Beautiful in Beijing
The bigger pollution loads being taken on by less affluent areas are showing up in improving air for megacities like Beijing.
Recent air quality data suggests that the Chinese capital’s 21 million residents are, in some ways, breathing more easily than ever. In August, average daily concentrations of airborne PM2.5 fell to a record low of 23 micrograms per cubic meter, according to the municipal ecology and environment bureau. If accurate, that figure would mean Beijingers enjoyed better air than Londoners and Parisians during the same month, according to data from the World Air Quality Project.
Beijing’s clear-skied August was no one-off, either. After a hazy start to 2019, the capital has smashed through a slew of air quality records in recent months, posting the lowest levels of several pollutants since data collection began some 35 years ago. Average daily PM2.5 levels fell to 46 micrograms per cubic meter in the first six months of 2019, a 13.2% drop compared with last year.
Beijing’s blue skies are testament to government policies that have closed polluting factories, restricted the use of coal-burning heaters, and eliminated millions of high-emitting vehicles, all of which have driven incremental emissions cuts across a swath of northern China.
The tumbling figures have heartened environmental experts growing increasingly confident that the kind of “airpocalypse” extreme pollution events seen in 2013 and 2014 are now a thing of the past. “In the last seven years, smog levels have evidently improved in terms of both frequency and pollution density,” Liu Xin’gang, an associate professor at Beijing Normal University’s environment faculty told Caixin.
“Severe pollution events have basically been eradicated.”
Smoggy in Shanxi
But the picture is far less clear in some areas near Beijing, such as the coal-rich, heavily industrial province of Shanxi about 300 kilometers to the west. After several years of progress, air quality improvements there have stalled or gone into reverse, with average PM2.5 levels rising by 7% year-on-year to 60 micrograms per cubic meter in 2016, remaining flat in 2017, and edging higher again in 2018.
Between January and June this year, pollution levels in five out of 11 targeted cities in the province rose compared with the same period last year. Eight showed pollution levels significantly higher than the average for the greater Beijing region, which includes the capital, the city of Tianjin, and surrounding Hebei province. The worst culprits were the Shanxi cities of Shuozhou and Datong, where air quality worsened by 11.7% and 10.2% year-on-year, respectively.
Something similar happened in southern China the last time the country launched an aggressive campaign to curb winter air pollution in a number of northern cities in late 2017 and early 2018, according to Lauri Myllyvirta, a senior analyst at the Greenpeace’s global air pollution unit. The move boosted existing restrictions on polluting sectors like coal, steel and construction, effectively forcing industry players out of the target region and into less-affected areas.
“There was a dramatic reduction in pollution levels in the Beijing region and a very clear increase across the south, in provinces like Jiangsu, Anhui, Guangdong, and Fujian,” Myllyvirta said.
Another action plan — a three-year drive to preserve cities’ hard-won blue skies — calls on many eastern provinces to put ambitious caps on coal consumption in the run-up to a looming 2020 deadline.
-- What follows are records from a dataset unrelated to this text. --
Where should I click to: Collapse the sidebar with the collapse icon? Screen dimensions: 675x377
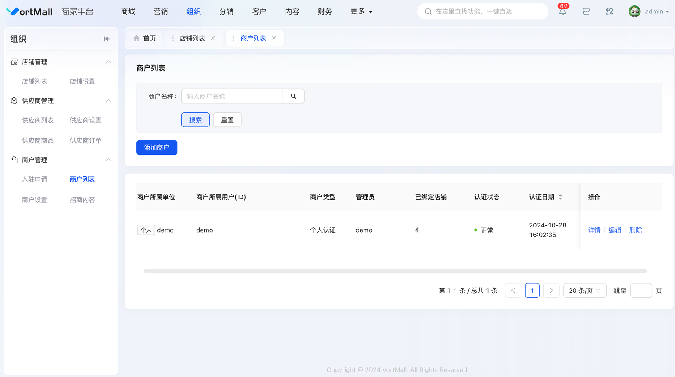click(x=107, y=39)
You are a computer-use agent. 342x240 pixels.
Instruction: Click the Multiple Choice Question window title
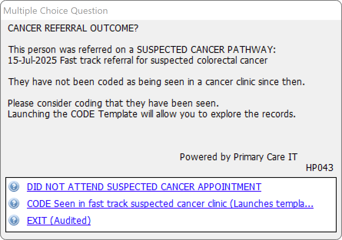coord(56,11)
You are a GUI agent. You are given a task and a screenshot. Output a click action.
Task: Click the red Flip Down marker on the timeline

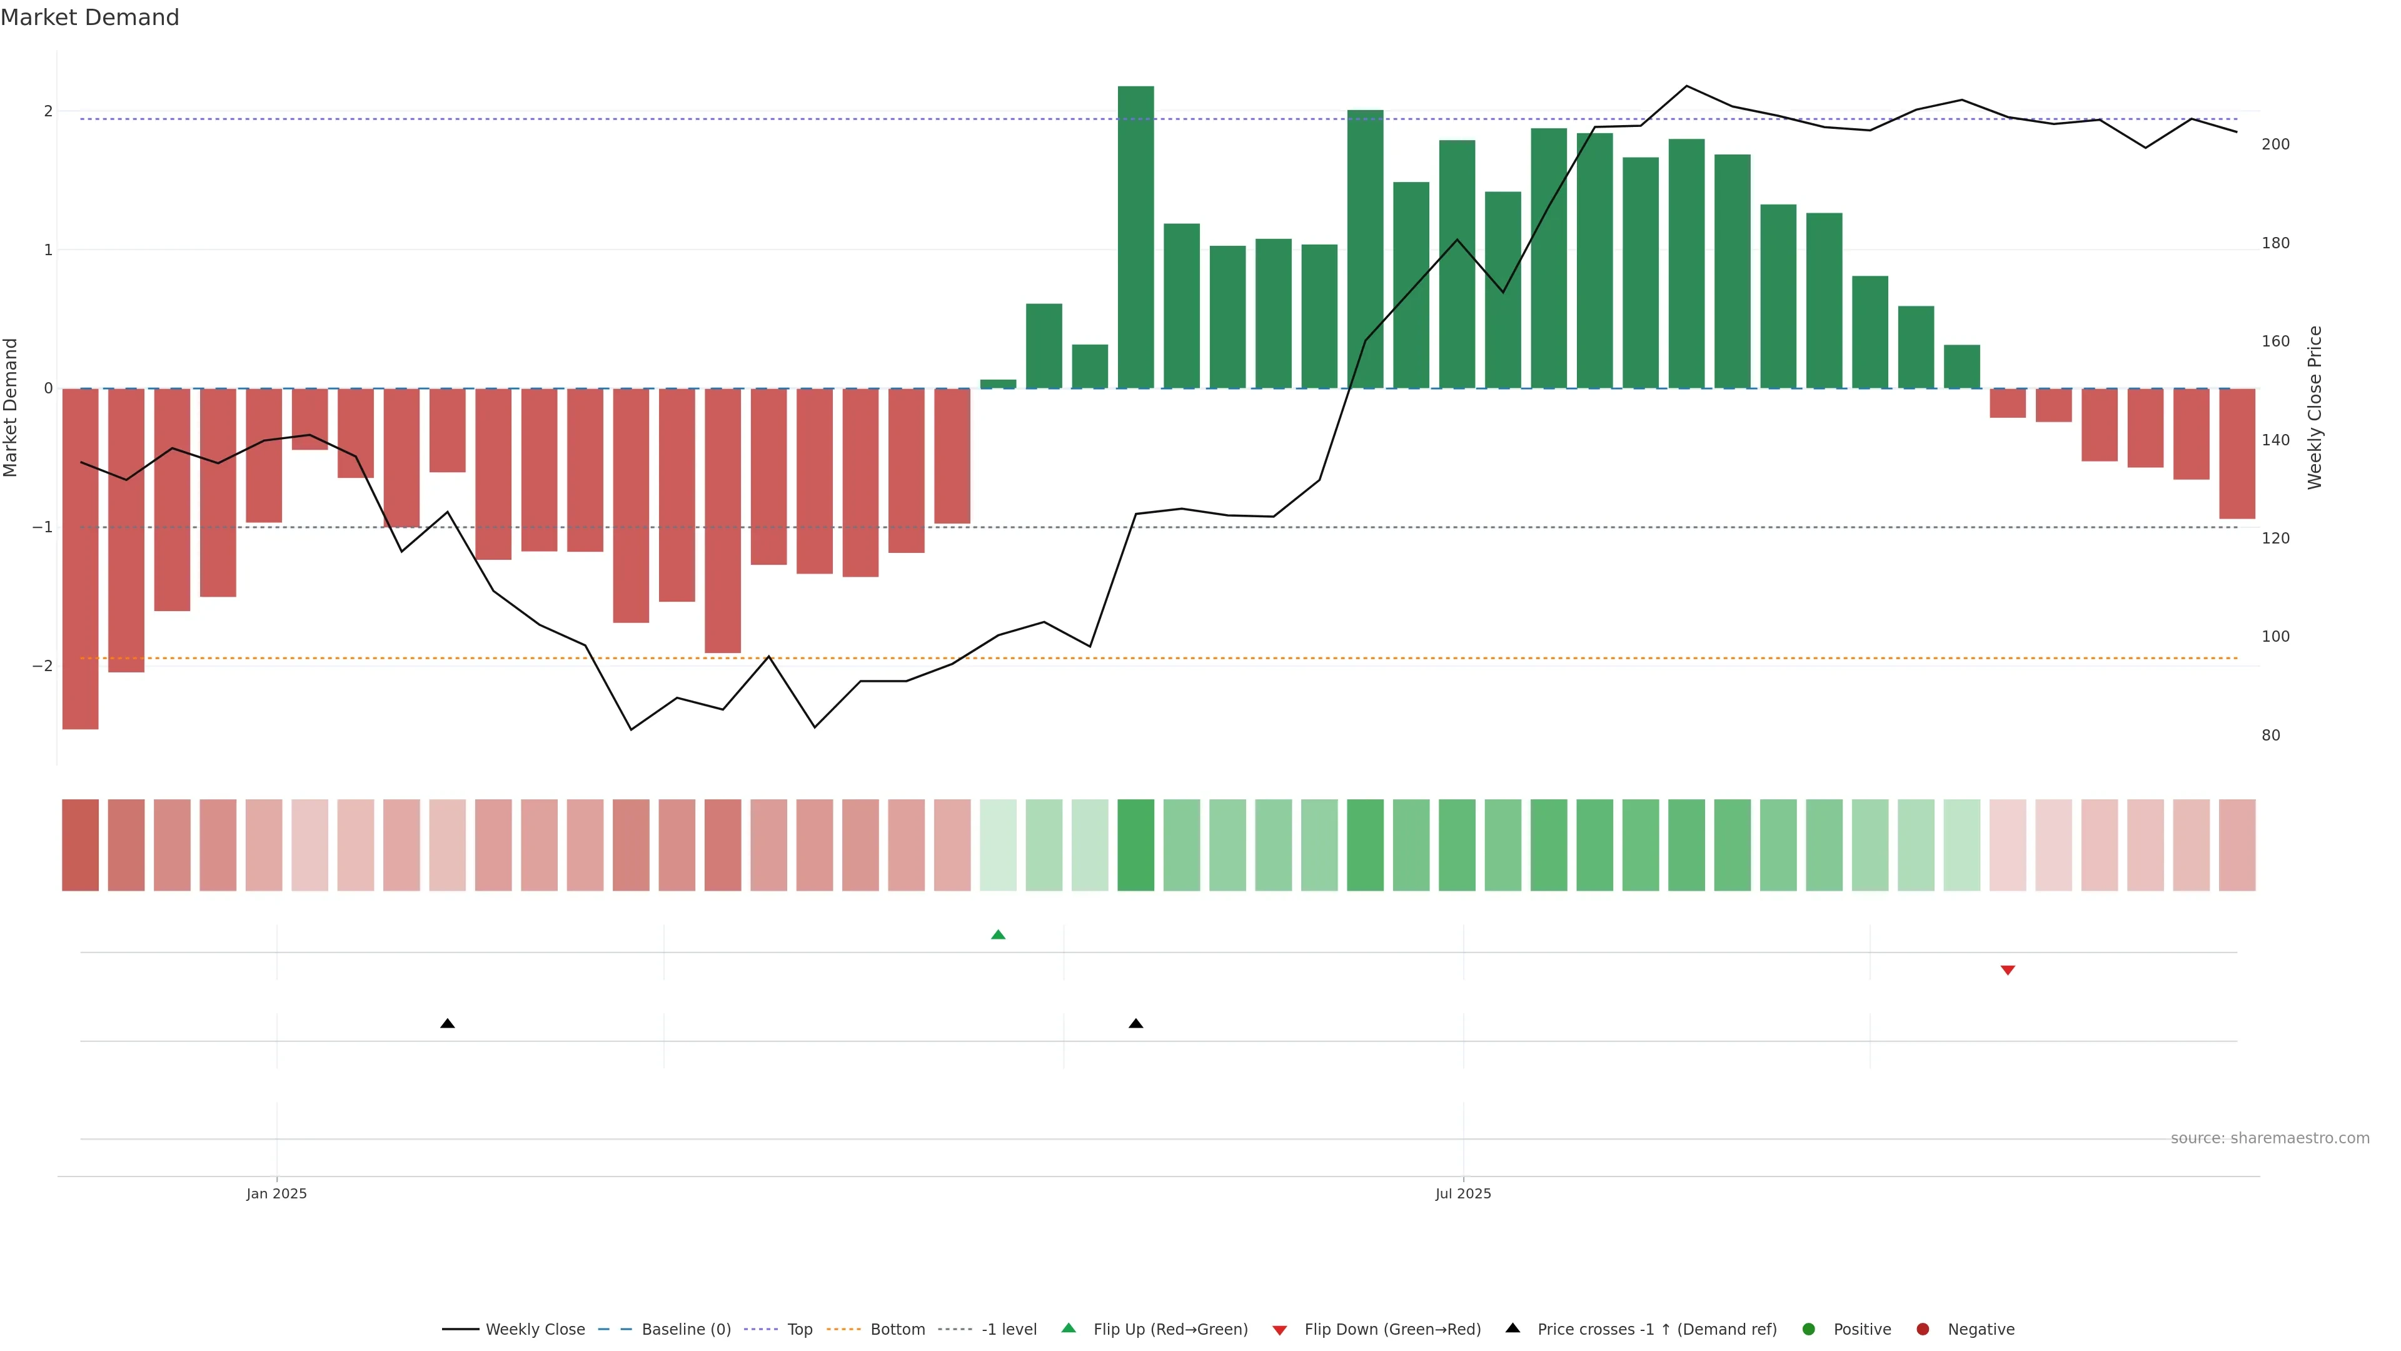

Provincial governments are already scrambling to figure out ways to bring coal use into line with the policy, with some openly advocating outsourcing their emissions.
“One plan in Zhejiang says they’ll meet their coal consumption target by outsourcing — by importing more power, and potentially more steel and cement. The same will most likely be the case with Guangdong and other provinces,” Myllyvirta said. “There’s an expectation that a lot more coal-fired power will be imported into the east via new ultrahigh voltage transmission lines with a lot of capacity for transporting power from the coal bases in the west.”